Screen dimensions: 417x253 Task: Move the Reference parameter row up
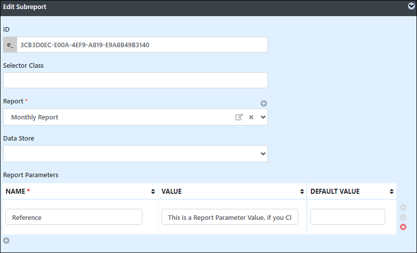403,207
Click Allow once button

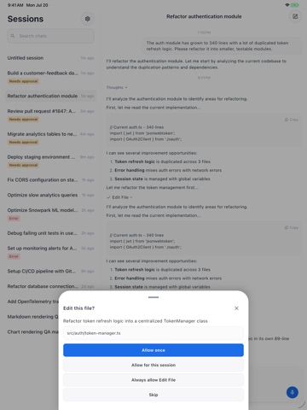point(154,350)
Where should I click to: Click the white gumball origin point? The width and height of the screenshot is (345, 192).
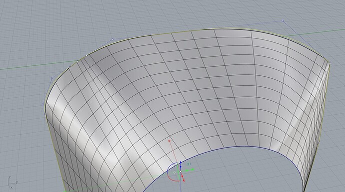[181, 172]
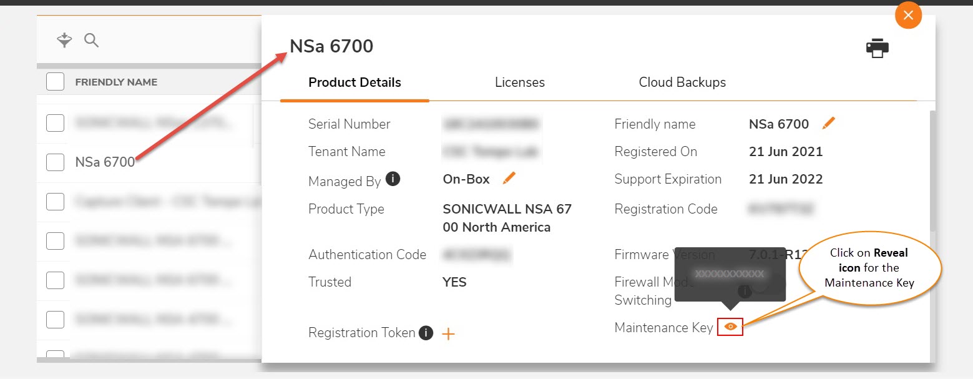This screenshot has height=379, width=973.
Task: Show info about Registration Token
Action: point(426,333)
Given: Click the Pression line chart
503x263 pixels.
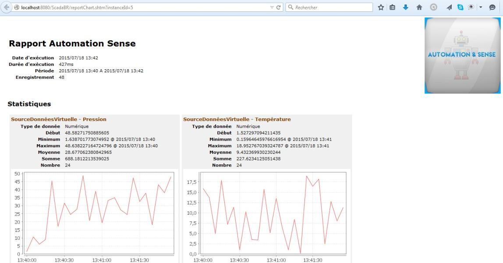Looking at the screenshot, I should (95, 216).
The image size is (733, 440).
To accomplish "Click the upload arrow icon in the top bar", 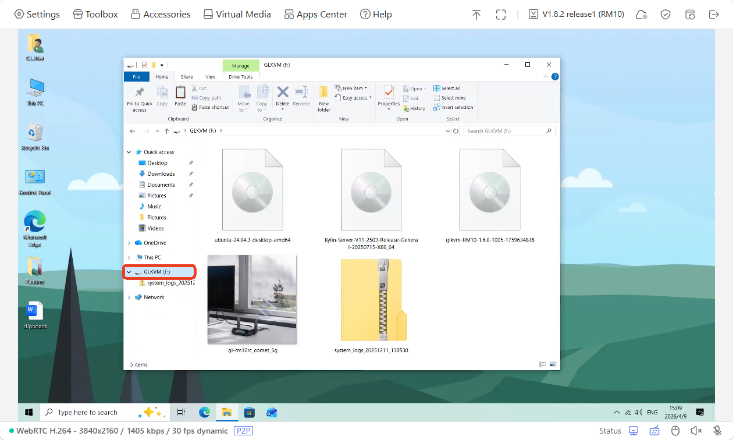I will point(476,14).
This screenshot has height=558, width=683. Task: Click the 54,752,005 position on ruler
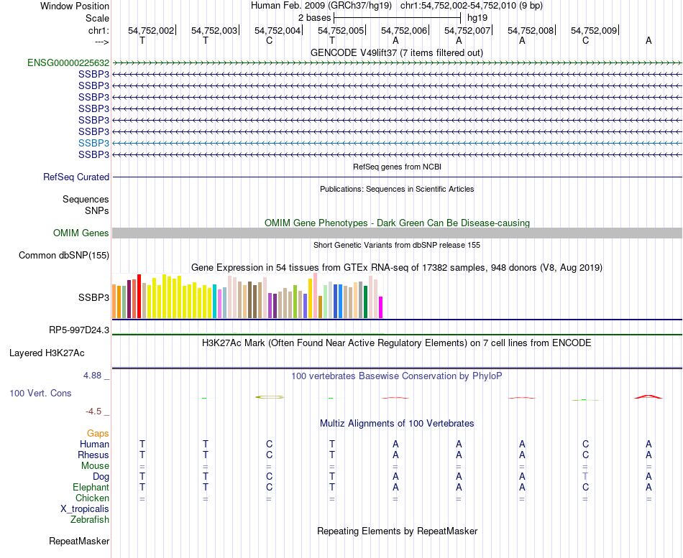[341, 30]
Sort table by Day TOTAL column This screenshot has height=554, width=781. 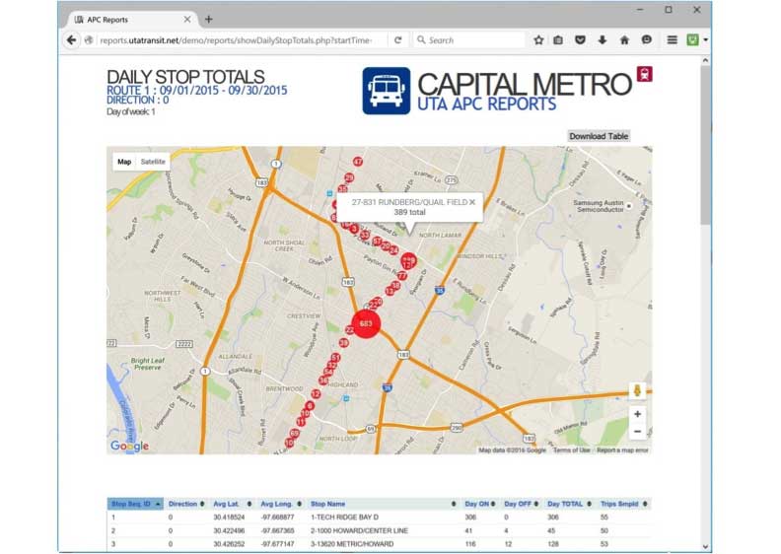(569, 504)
::::::::::
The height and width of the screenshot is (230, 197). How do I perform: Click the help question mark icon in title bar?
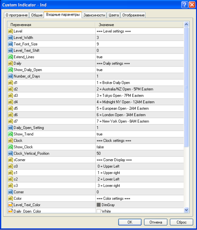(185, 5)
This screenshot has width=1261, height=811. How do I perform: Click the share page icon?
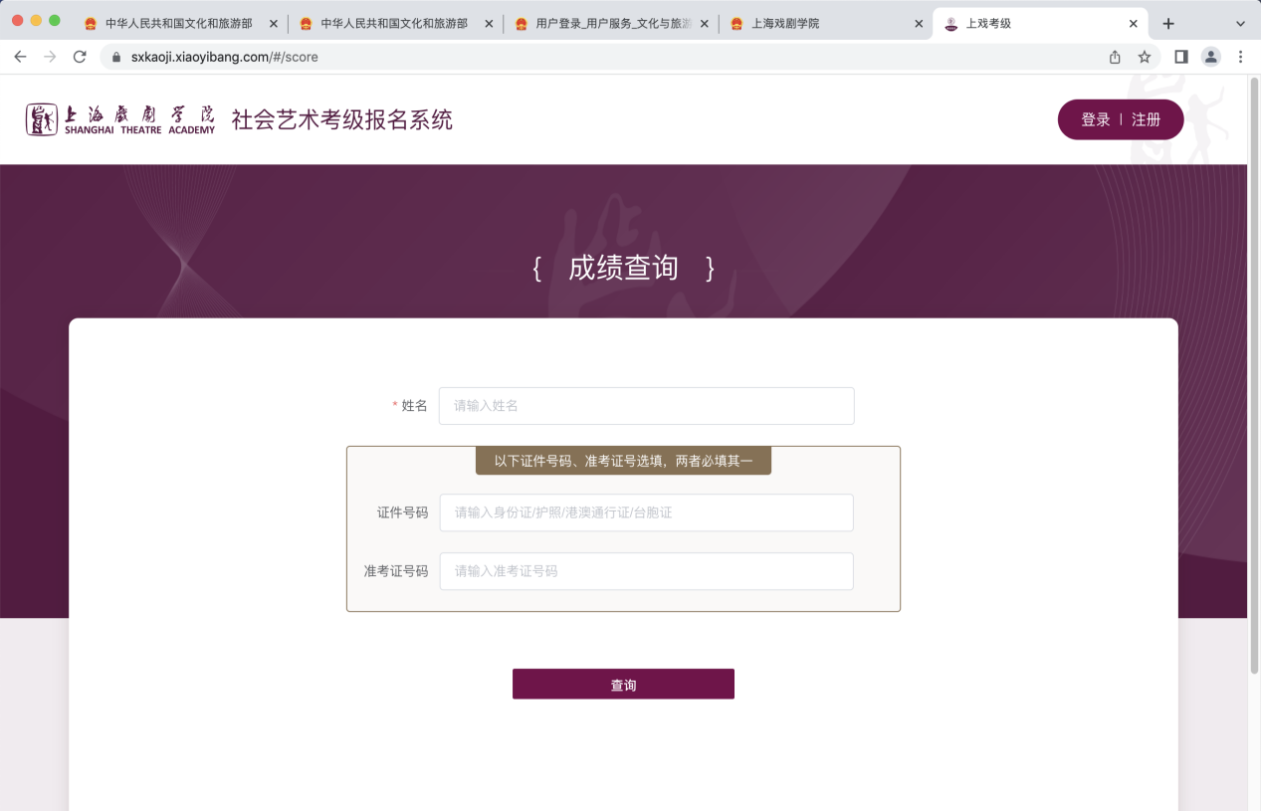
::::::::::
Quote the data above exactly from the line with "Where should I" to the line with "The image size is (733, 440).", both ends counted, and nothing else. Pictures don't go in.

RESPONSE BOX
Where should I click to: Click the white gumball origin point? The width and height of the screenshot is (345, 192).
[181, 172]
This screenshot has height=379, width=973.
Task: Show info about Registration Token
Action: point(426,333)
Given: Click the Pression line chart
503x263 pixels.
Looking at the screenshot, I should (95, 216).
The image size is (733, 440).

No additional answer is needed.